In the summer of 1944, the Soviet Red army approached Warsaw and the polish home army (Armia Krajowa) saw an opportunity to attack the germans in the back while the russians attacked. The uprising started on 1 August 1944 and initially reaped successes, attacking the Germans in the back, barricading themselves among houses, bunkers and sewers, gathering weapons from all sides. Fierce battles were fought in buildings such as PAST and Prudential.

But the home army’s success was based on the Soviet Red Army coming to the rescue and the western allies from the air were able to supply the home army with supplies and materials. The German defence was led by SS-Obergruppenführer Erich von dem Bach-Zewelski and consisted of a motley scale of SS units, police units and anti-partisan units. The units that responded to the uprising with enormous brutality, both against civilians and soldiers from the home army, and carried out merciless massacres, including in the districts of Ochota and Wola.

Despite the appeal to Stalin from both the Polish government of exile in London and the British prime minister Winston Churchill for help to the home army, Stalin ignored this (even the support of the western powers was severely limited). The Germans were therefore able to devote the majority of resources to fighting the home army, an army made up not only of men but also of women and children. This contributed to the poorer equipped home army being slowly but surely ground down by the superior German troops. But the home army held out until October 3, 1944, when they surrendered.

Hitler, however, refused to accept any capitulation but ordered the city to be destroyed. Therefore, after the uprising, the Germans began a systematic destruction of the city where about 85 percent of the city was destroyed, including the old town and the castle. When the Soviet Red army in mid-January 1945 launched a new offensive and withdrew into Warsaw, it was therefore a completely devastated city that was captured. About 250,000 Poles, civilians and soldiers, are estimated to have been killed during the uprising.

From a broader perspective, the news of the uprising of the three great allies (USA, Britain and the Soviet Union) was met with restraint and no excessive joy. The uprising came as no surprise, but had been going on for a long time, but once it broke out, it was on local initiative and was not sanctioned by either the Polish government of exile in London, the western powers or the Soviet Union. The uprising therefore caused the above-mentioned political, military and diplomatic trouble. Polish and Soviet relations were extremely strained ever since the Soviet invasion of Poland in mid-September 1939.
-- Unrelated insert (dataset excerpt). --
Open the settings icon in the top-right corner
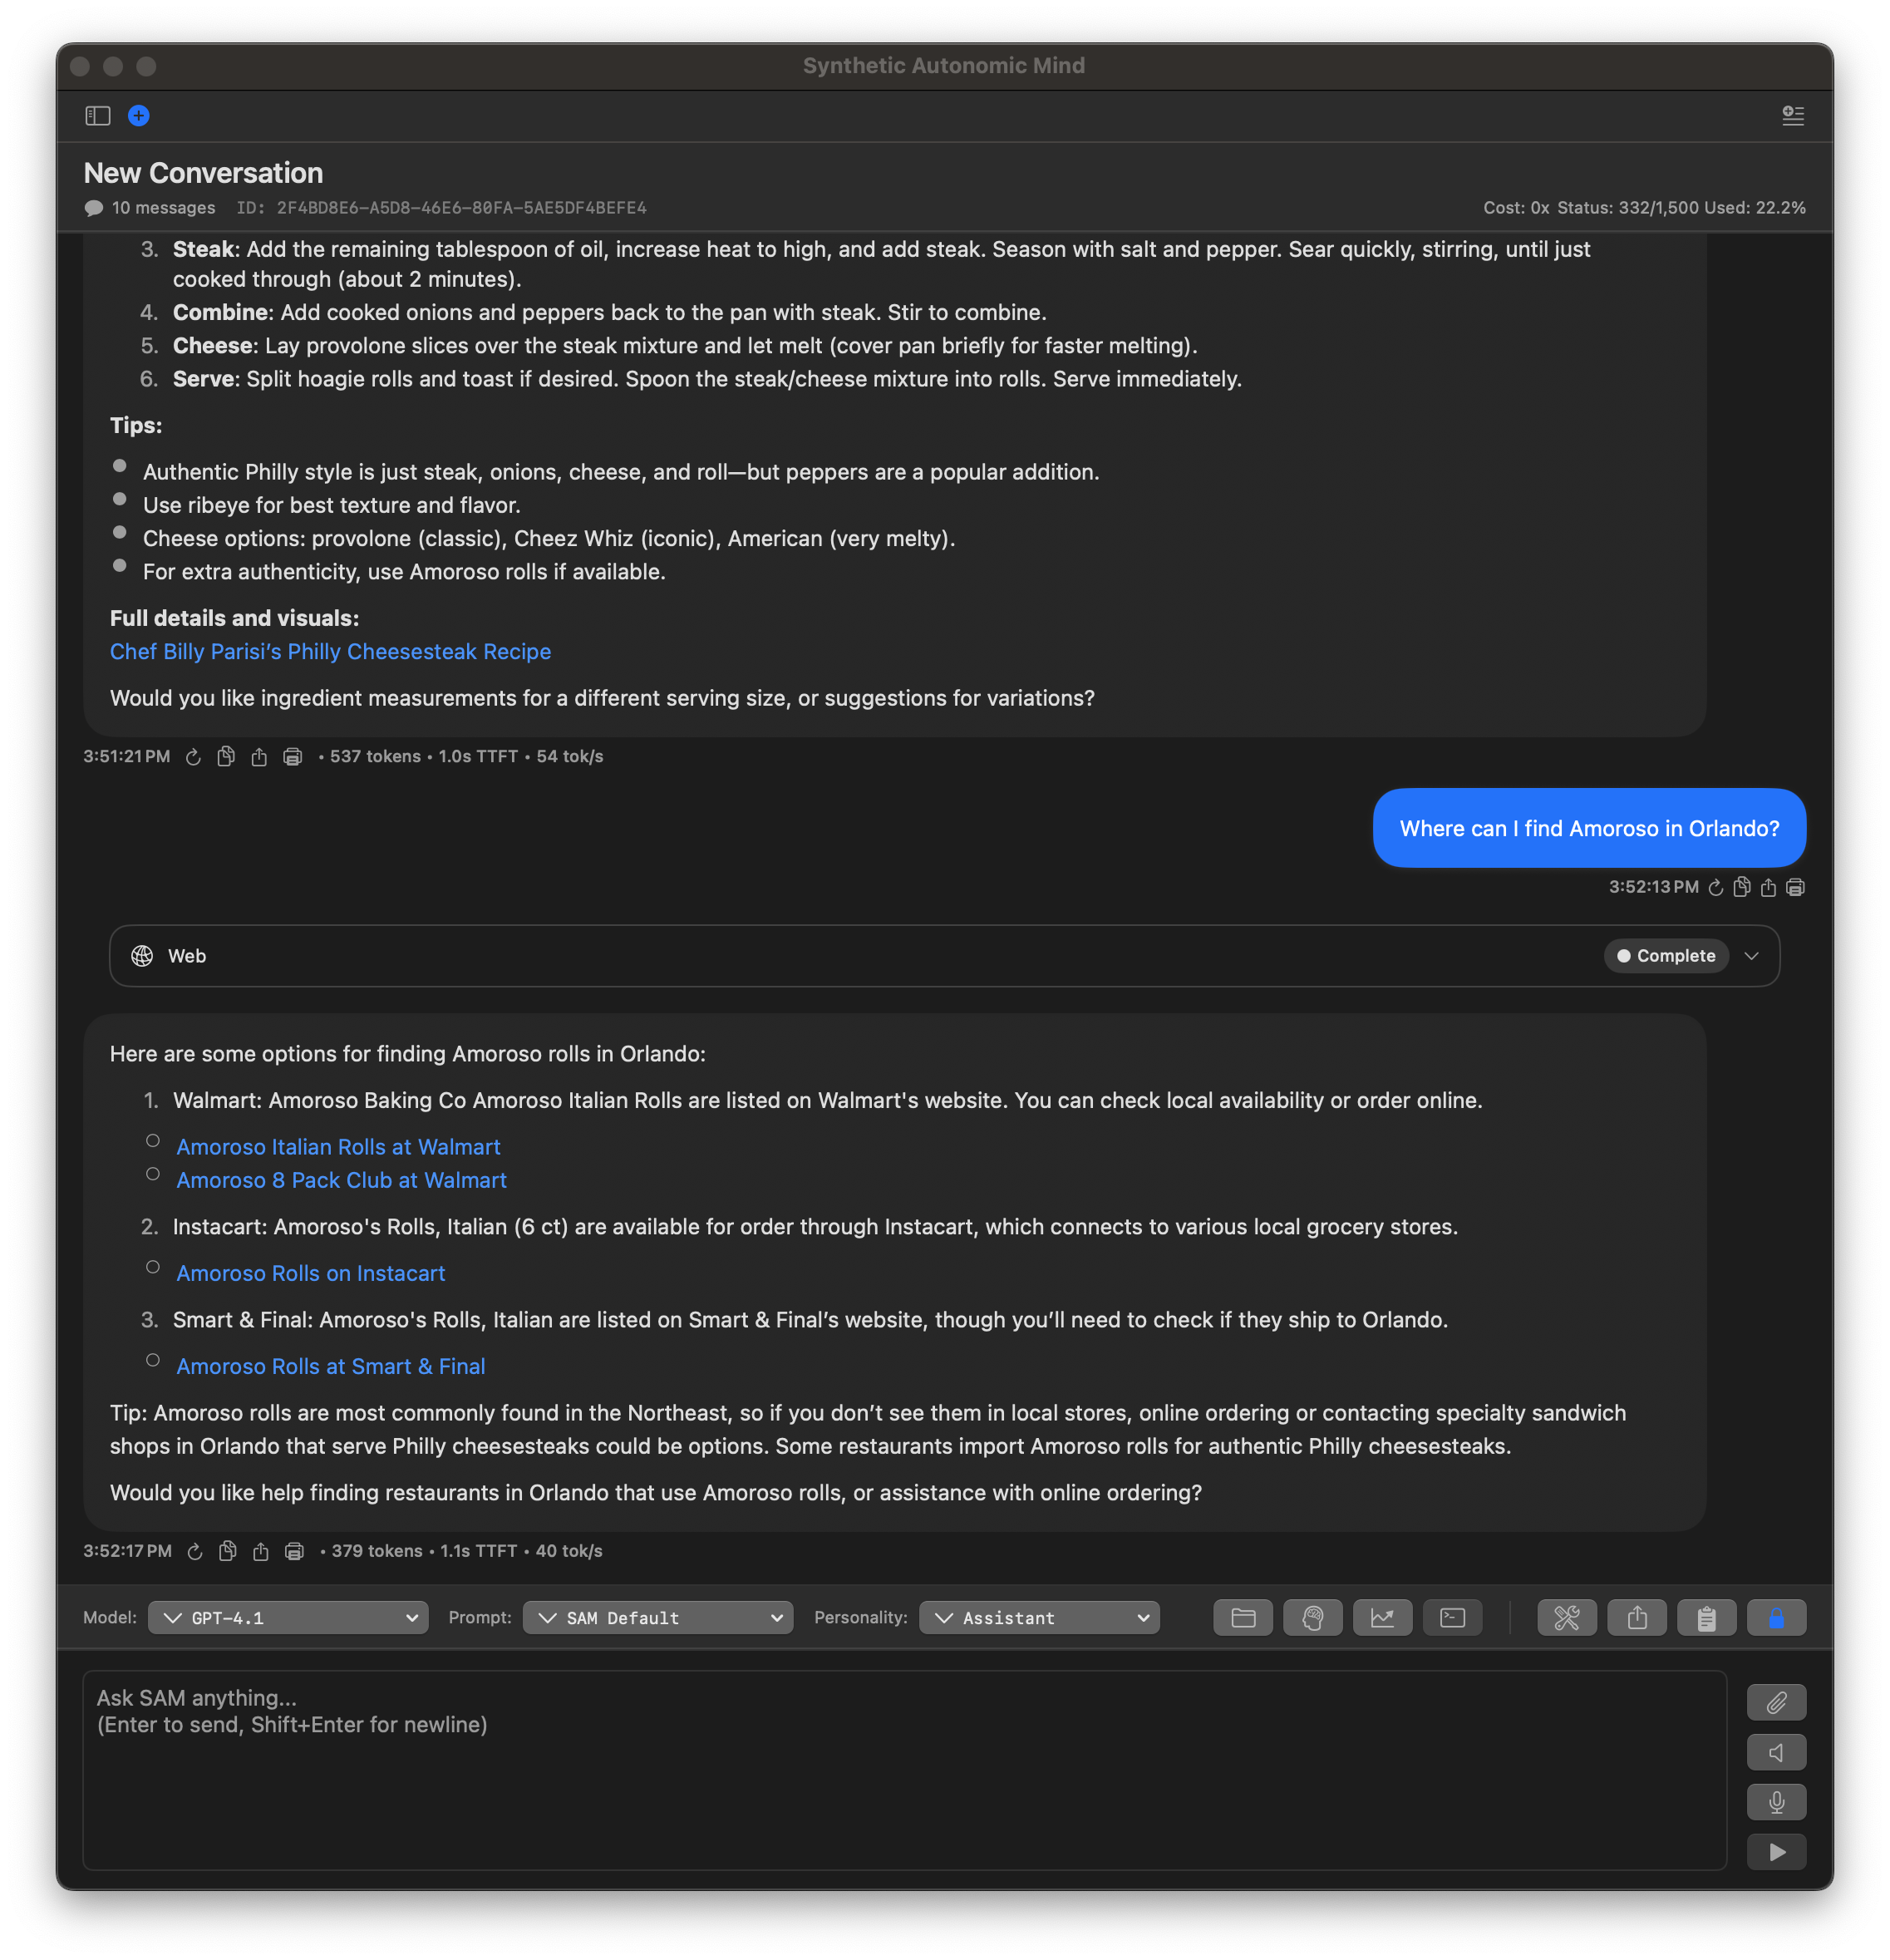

Add to that the discovery of the mass graves in Katyn in march 1943 where the soviet security service (NKVD) murdered polish officers in march 1940. In addition, both the Polish home army and the Polish government of exile in London in Stalin’s eyes were illegitimate. From an American perspective, the uprising was of little importance and their approach was more from a global perspective where a local uprising was not allowed to jeopardise relations with the Soviet Union. The British were more or less politically and diplomatically bound and well aware that their ability to influence Stalin was largely non-existent. And from the Polish side they had absolutely nothing to say about but were completely omitted to Stalin’s benevolence.
 

Current status: Rebuilt with museum/monument (2015).

Location: 52°14'58" N, 21°0'21" E

Get there: Car, Tram or Bus.

My comment:

The monuments are scattered all over Warsaw and are most easily reached by car. In the post-communist description of history, the insurgents and their leaders were described as bandits and fascists who were in fact a threat to Poland. Leading insurgents were arrested, imprisoned, deported, tortured and even murdered by the Communists. No books, films, monuments, memorials or anything else that could nourish Polish nationalism were to be considered. This eased somewhat in the years after Stalin’s death, but it was only when communism began to crack in the early eighties that censorship was loosened. Even in the Western description of history, the insurrection was marginalized, more perhaps on a shameful account of having omitted an ally in distress than it would have been illegitimate. Only after the fall of communism has the uprising in both the west and the east been revised and finally received the recognition that it has been denied for almost 45 years.

Follow up in books: Davies, Norman: Rising ’44: The Battle for Warsaw (2004).